Omit all pictures. Copy exactly the lines from the line containing "Instruction: Click the" to the end of the listing, with both ends included.

┄┄┄┄┄┄┄┄┄┄┄┄┄┄┄┄┄┄┄┄

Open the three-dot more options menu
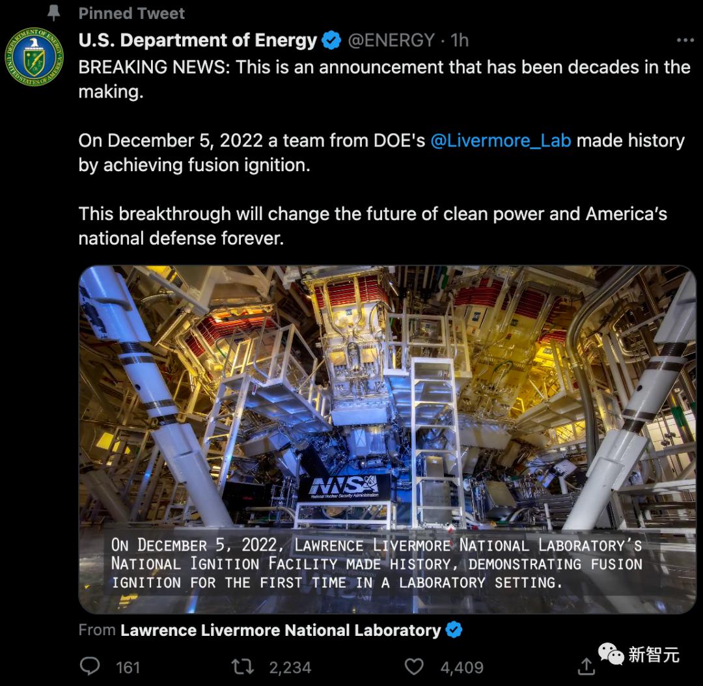703x686 pixels. [685, 40]
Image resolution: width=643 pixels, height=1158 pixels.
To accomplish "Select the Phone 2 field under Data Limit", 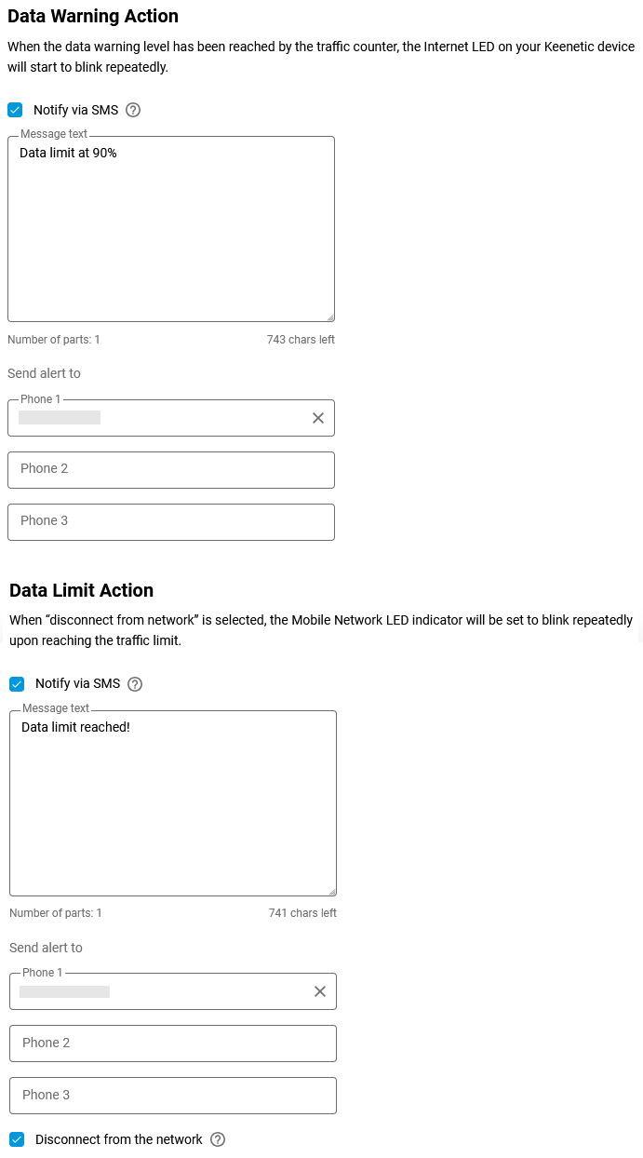I will pyautogui.click(x=173, y=1044).
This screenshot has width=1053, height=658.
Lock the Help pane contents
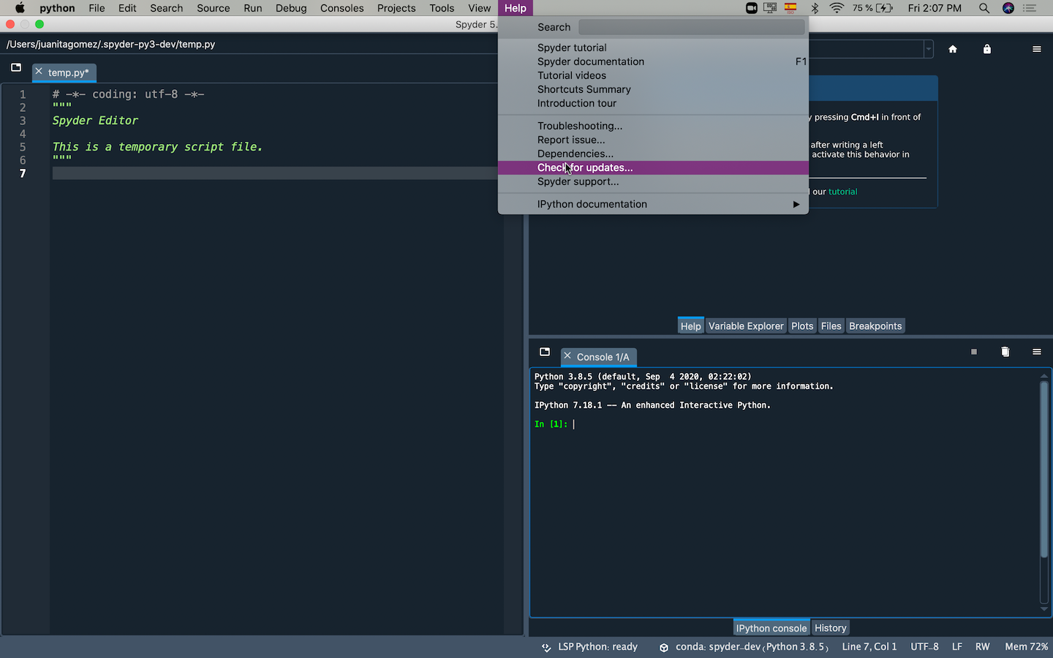click(986, 49)
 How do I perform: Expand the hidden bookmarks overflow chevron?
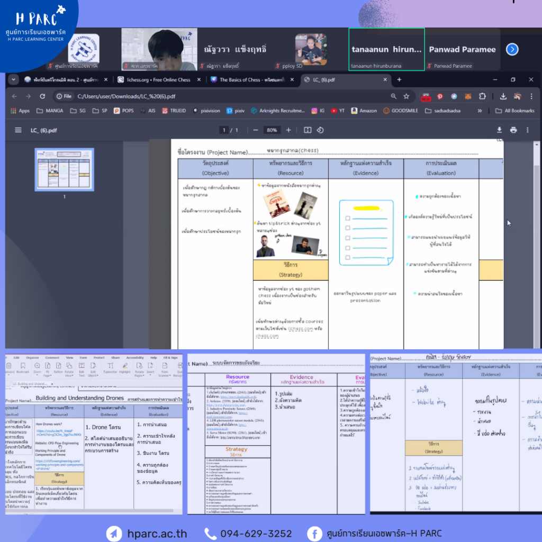click(480, 111)
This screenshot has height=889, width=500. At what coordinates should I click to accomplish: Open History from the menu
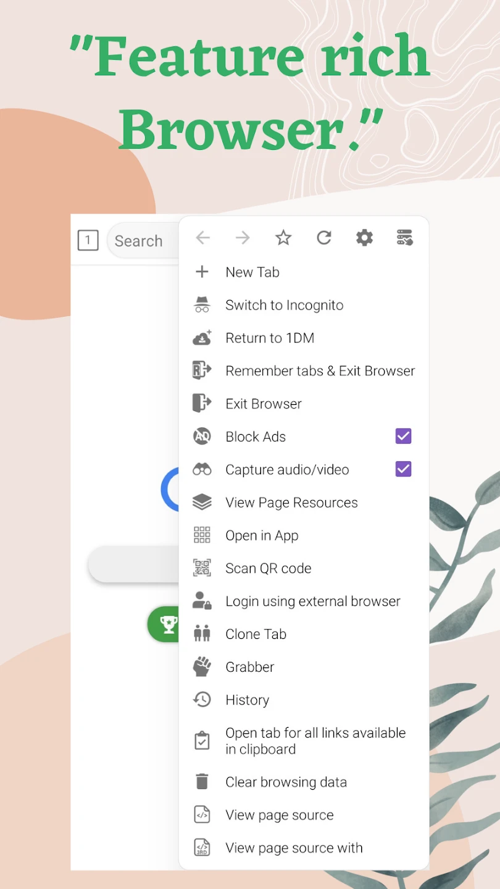click(x=247, y=700)
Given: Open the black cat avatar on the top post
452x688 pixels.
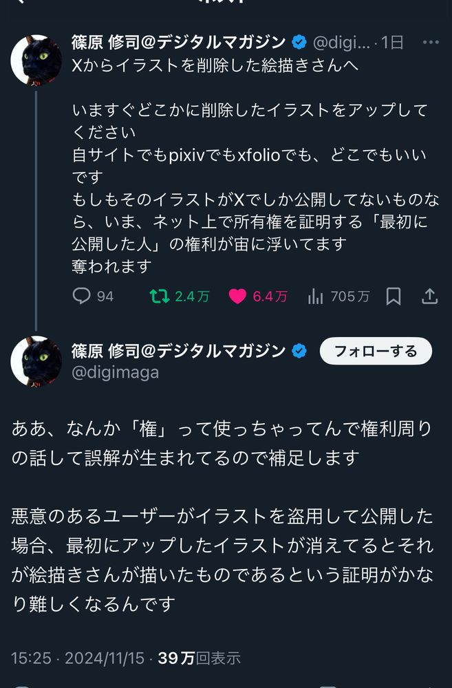Looking at the screenshot, I should click(x=36, y=60).
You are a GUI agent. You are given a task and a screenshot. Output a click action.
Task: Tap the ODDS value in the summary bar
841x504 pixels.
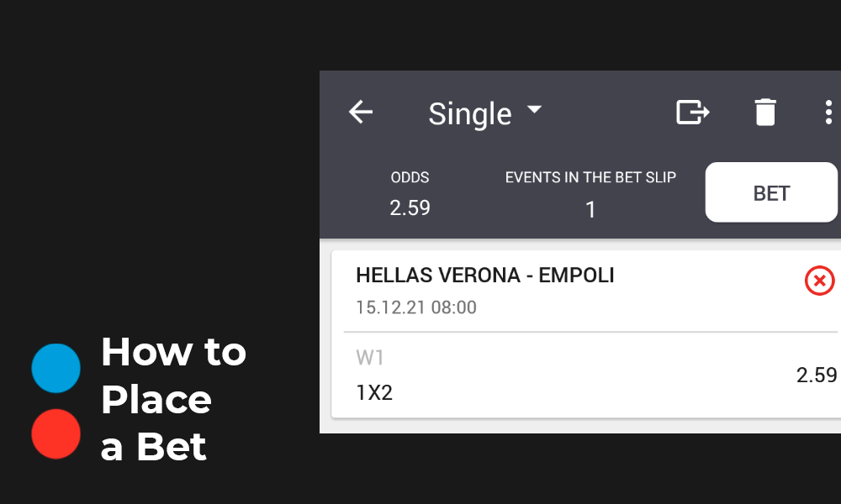410,207
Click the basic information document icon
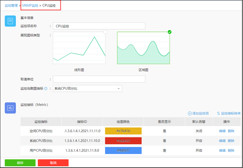The width and height of the screenshot is (243, 168). click(x=10, y=21)
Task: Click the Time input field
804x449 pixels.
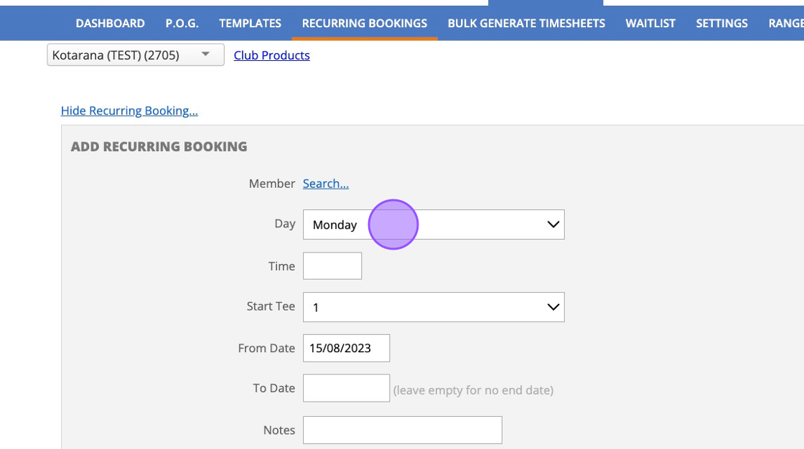Action: (x=332, y=266)
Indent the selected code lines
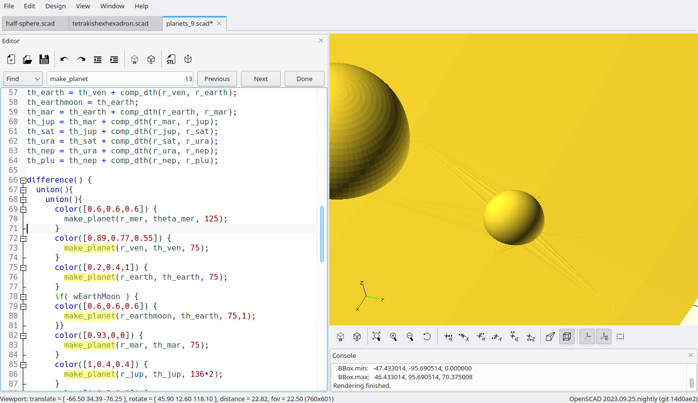The image size is (698, 403). 114,59
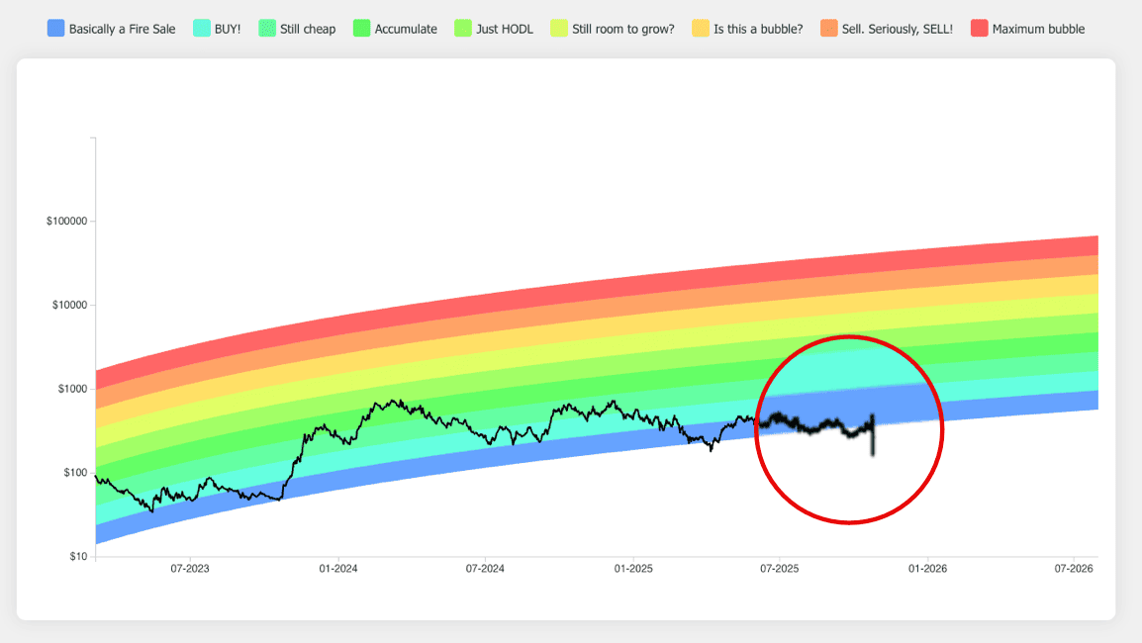Click the $10 y-axis label
The height and width of the screenshot is (643, 1142).
tap(76, 557)
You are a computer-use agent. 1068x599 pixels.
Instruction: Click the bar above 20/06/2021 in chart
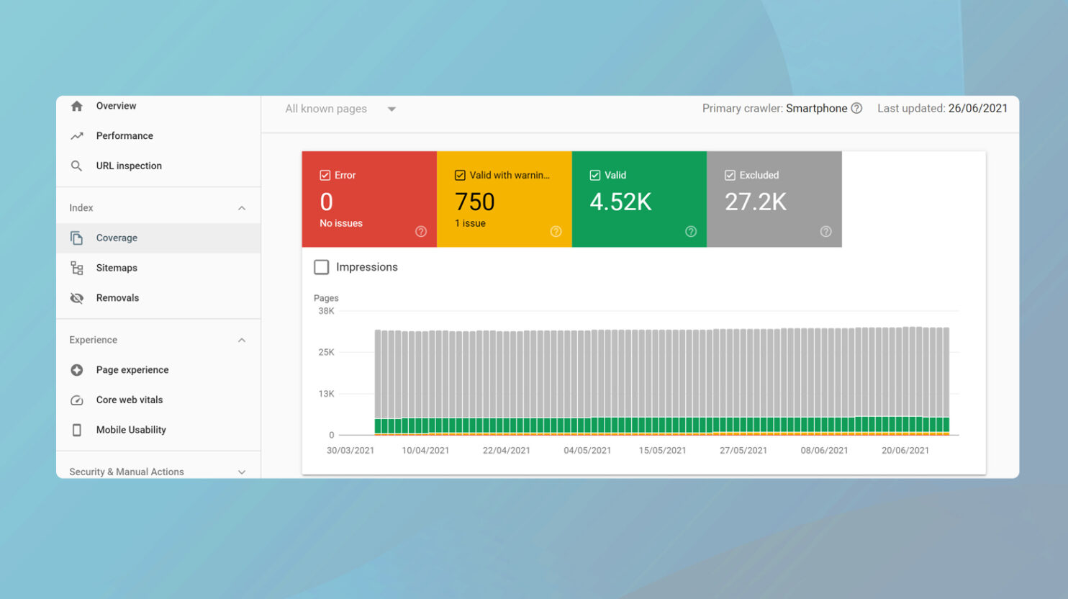tap(906, 374)
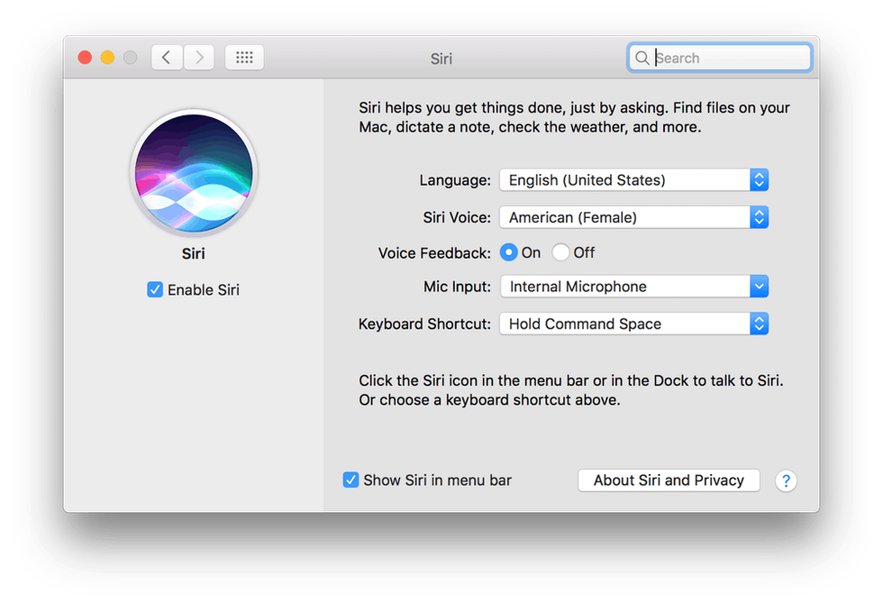Click the magnifying glass in the search box
This screenshot has height=603, width=883.
point(642,58)
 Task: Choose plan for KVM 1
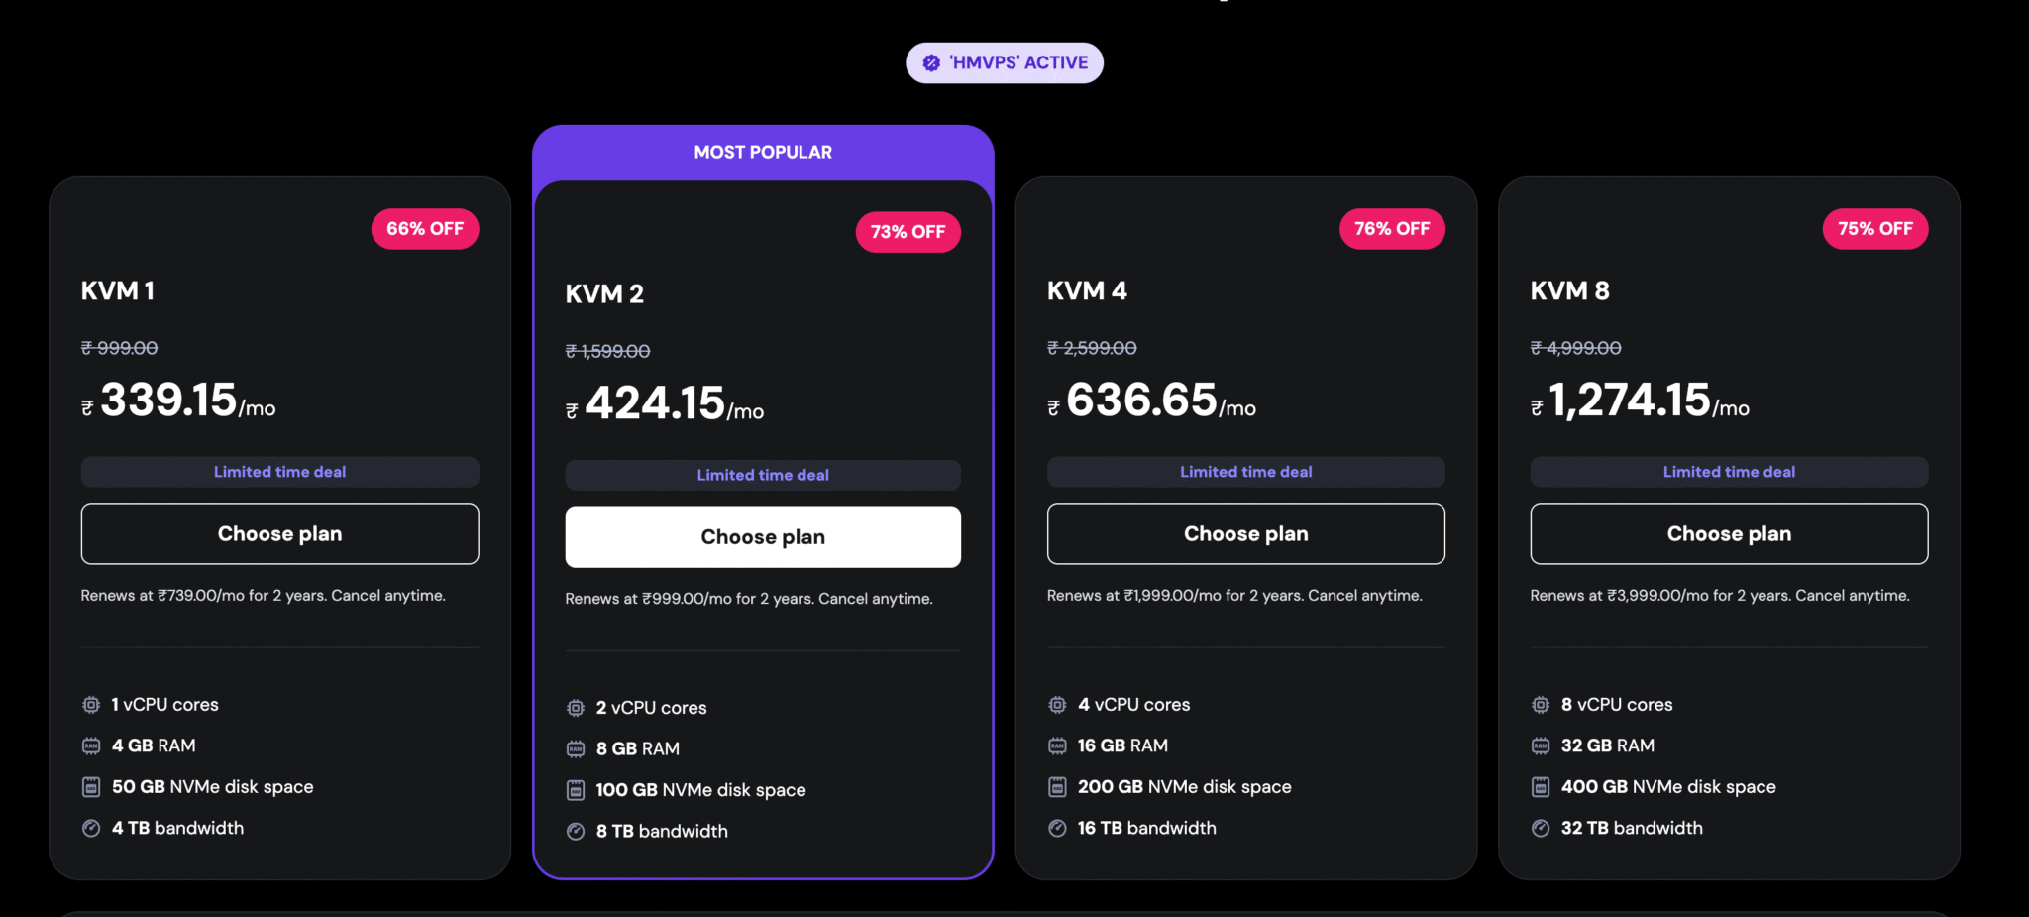pos(279,533)
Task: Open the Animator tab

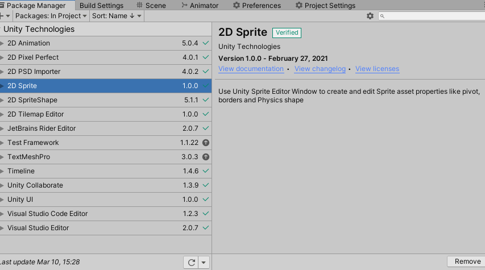Action: tap(199, 5)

┄┄┄┄┄┄┄┄┄┄┄┄┄┄┄┄┄┄┄┄

**Finished exercise**
Instruction: Click the bar above 20/06/2021 in chart
tap(906, 374)
Click the magnifying glass in the search box
This screenshot has height=603, width=883.
point(642,58)
 Task: Choose plan for KVM 1
pos(279,533)
Task: Open the Animator tab

Action: tap(199, 5)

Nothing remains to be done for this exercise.